Partout dans le monde, des pays ont appelé à la retenue et à la reprise des négociations après une nouvelle série d'attaques américaines et iraniennes qui ont exacerbé les tensions au Moyen-Orient et jeté le doute sur l'avenir d'un cessez-le-feu fragile en vigueur depuis avril.
Cette dernière escalade a suscité une vague de réactions diplomatiques, les gouvernements avertissant que la poursuite des actions militaires risque de déstabiliser la région et de nuire à l'économie mondiale.
Les appels au dialogue se multiplient avant toute action militaire
La Türkiye a exhorté Washington et Téhéran à cesser leurs attaques et à reprendre les négociations, le ministre des Affaires étrangères, Hakan Fidan, avertissant que les récents échanges ont accru les craintes d'un conflit plus large.
La Chine a également exprimé sa vive inquiétude, affirmant qu'une action militaire ne ferait qu'aggraver la crise et exhortant toutes les parties à renouer le dialogue dans le respect de la souveraineté et de l'intégrité territoriale des États de la région.
La Russie a fait écho à ces préoccupations, avertissant que la reprise des tensions pourrait avoir de graves conséquences non seulement pour le Moyen-Orient, mais aussi pour l'économie internationale. Le Kremlin a appelé toutes les parties à la retenue et à reprendre les négociations.
Le Pakistan, qui a contribué à la conclusion du cessez-le-feu du 8 avril et a joué le rôle de médiateur entre les États-Unis et l'Iran, a souligné la nécessité de préserver les canaux diplomatiques et d'intensifier les efforts de dialogue.
Les États du Golfe condamnent les attaques
L'Arabie saoudite a condamné les attaques iraniennes répétées visant la Jordanie, Bahreïn et le Koweït, avertissant que les violations de la souveraineté des États voisins pourraient envenimer davantage une situation déjà explosive.
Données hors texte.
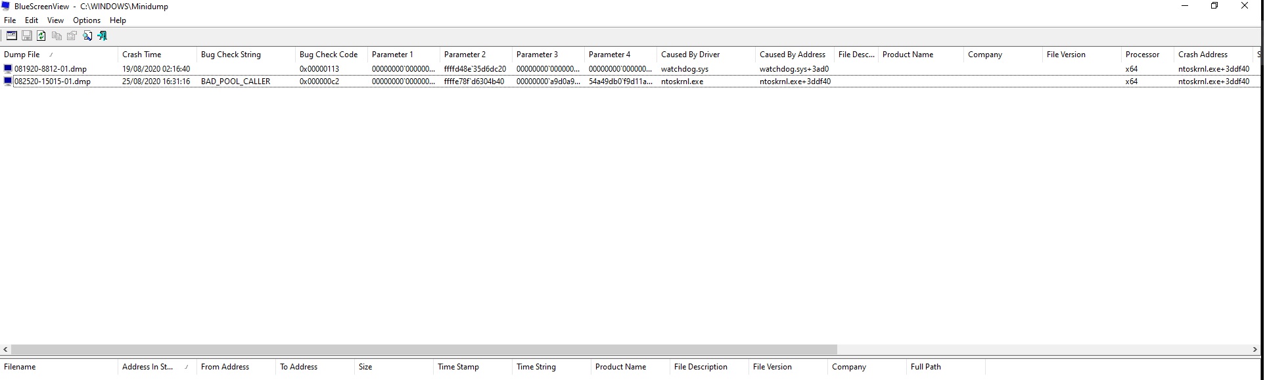Viewport: 1267px width, 380px height.
Task: Select the 082520-15015-01.dmp dump row
Action: pos(631,82)
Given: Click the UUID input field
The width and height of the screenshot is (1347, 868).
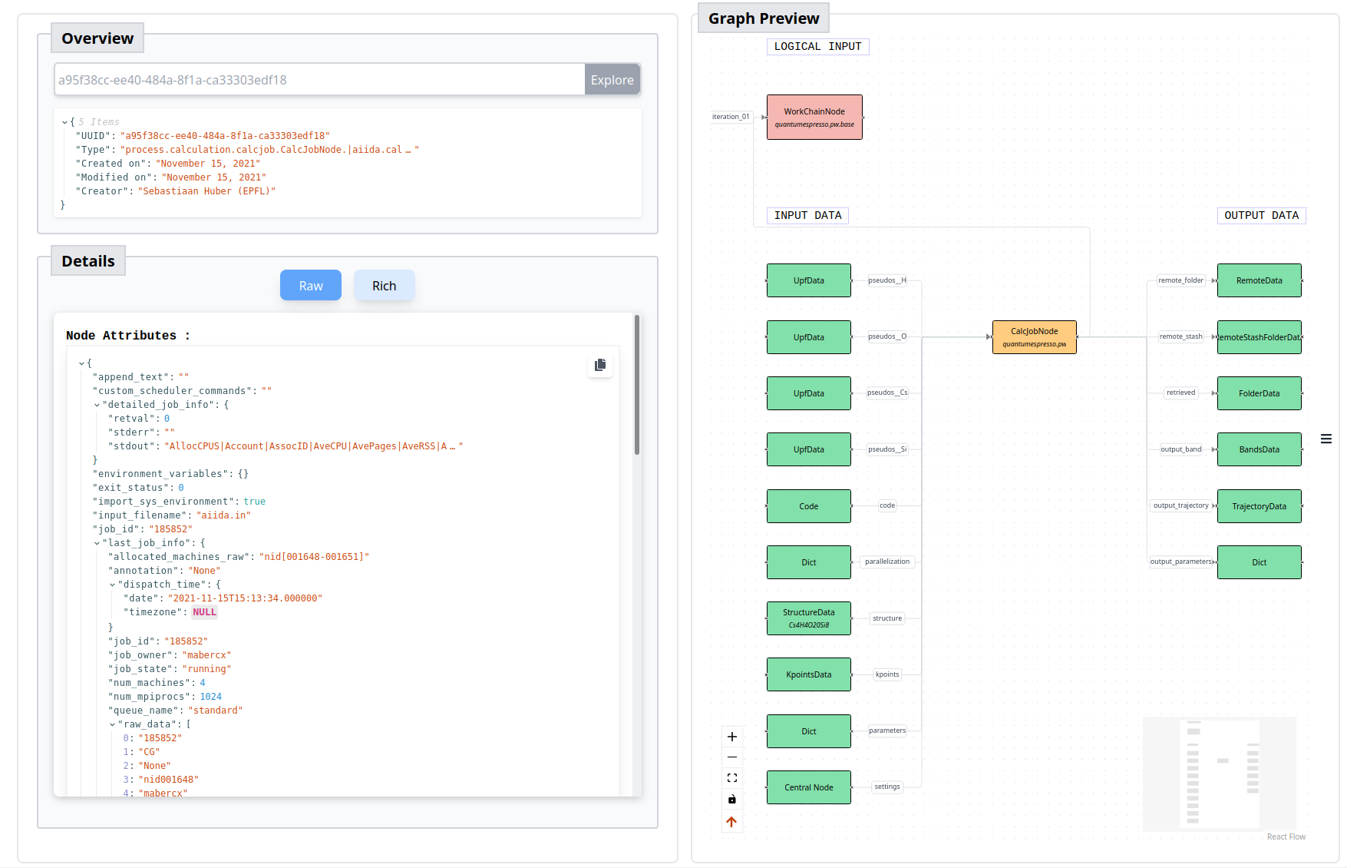Looking at the screenshot, I should 319,80.
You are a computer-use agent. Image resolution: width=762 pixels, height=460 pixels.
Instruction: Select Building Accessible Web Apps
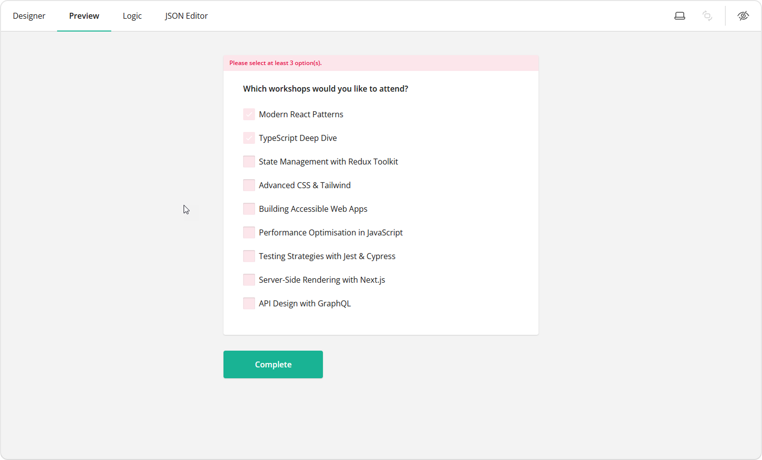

Riyad a appelé à la retenue et à un soutien renouvelé aux négociations menées sous l'égide du Pakistan et appuyées par le Qatar, comme voie d'évitement d'une reprise des hostilités.
Le Koweït a également fermement condamné ces attaques, les qualifiant d'agression délibérée et de violation de sa souveraineté, tout en affirmant se réserver le droit de prendre toutes les mesures nécessaires pour protéger sa sécurité et son territoire.
La mobilisation internationale croissante témoigne de l'inquiétude grandissante que ces récents échanges militaires puissent compromettre les efforts diplomatiques et précipiter la région vers une confrontation plus large.